[INSTRUCTIONS FOR THE TASK]:
In the data, find each line where the word "will" appears and list that line.

[Records excerpted from a collection]:
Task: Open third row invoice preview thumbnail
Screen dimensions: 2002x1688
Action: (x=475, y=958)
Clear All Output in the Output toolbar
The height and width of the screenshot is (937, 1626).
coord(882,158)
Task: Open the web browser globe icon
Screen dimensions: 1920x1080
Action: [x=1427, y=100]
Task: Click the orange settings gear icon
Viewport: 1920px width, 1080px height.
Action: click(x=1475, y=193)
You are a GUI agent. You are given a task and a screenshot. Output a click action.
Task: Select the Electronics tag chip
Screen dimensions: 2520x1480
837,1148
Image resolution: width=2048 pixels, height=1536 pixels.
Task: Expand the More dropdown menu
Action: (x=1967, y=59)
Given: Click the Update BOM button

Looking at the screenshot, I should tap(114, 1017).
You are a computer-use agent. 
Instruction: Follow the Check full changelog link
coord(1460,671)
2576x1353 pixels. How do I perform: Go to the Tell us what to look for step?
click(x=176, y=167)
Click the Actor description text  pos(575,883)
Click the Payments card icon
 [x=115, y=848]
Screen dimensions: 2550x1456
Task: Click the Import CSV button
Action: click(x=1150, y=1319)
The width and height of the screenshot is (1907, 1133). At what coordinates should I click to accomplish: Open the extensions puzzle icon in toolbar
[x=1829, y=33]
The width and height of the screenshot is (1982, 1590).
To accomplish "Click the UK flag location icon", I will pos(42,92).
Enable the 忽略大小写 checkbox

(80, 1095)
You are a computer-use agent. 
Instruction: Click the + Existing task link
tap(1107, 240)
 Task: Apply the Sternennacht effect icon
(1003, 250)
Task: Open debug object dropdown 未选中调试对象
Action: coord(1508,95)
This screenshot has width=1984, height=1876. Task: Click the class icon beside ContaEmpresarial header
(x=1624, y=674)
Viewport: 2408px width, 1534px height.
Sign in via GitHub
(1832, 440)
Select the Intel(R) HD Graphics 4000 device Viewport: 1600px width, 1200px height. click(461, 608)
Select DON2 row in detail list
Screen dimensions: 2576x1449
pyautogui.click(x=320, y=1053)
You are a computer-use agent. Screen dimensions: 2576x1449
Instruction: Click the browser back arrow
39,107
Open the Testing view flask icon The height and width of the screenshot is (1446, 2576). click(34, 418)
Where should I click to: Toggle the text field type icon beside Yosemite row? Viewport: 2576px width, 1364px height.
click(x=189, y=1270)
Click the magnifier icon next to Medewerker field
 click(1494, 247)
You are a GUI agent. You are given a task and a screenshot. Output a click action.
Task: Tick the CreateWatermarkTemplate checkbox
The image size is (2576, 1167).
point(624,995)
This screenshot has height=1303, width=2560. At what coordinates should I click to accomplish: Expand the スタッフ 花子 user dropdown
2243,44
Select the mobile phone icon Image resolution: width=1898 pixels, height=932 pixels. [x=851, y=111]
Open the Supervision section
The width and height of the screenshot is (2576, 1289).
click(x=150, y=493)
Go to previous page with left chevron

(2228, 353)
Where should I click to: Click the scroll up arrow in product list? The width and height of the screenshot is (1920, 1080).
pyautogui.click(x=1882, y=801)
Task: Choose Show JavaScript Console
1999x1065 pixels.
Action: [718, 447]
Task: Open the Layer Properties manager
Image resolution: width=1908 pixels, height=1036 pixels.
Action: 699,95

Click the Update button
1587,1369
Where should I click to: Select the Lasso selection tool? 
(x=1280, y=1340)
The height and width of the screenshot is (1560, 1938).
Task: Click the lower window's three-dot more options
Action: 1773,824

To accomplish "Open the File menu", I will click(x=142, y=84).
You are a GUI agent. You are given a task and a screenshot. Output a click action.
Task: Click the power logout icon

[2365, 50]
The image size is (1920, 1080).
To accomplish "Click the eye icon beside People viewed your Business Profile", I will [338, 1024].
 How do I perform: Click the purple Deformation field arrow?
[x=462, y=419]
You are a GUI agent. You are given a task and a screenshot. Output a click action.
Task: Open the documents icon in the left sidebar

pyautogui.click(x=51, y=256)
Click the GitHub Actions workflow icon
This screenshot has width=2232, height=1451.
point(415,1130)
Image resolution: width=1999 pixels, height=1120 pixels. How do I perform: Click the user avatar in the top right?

[ANSWER SPACE]:
To accomplish "Click the UK flag location icon", I will pos(42,92).
To accomplish "Open the File menu", I will click(x=142, y=84).
To accomplish "Click the eye icon beside People viewed your Business Profile", I will [338, 1024].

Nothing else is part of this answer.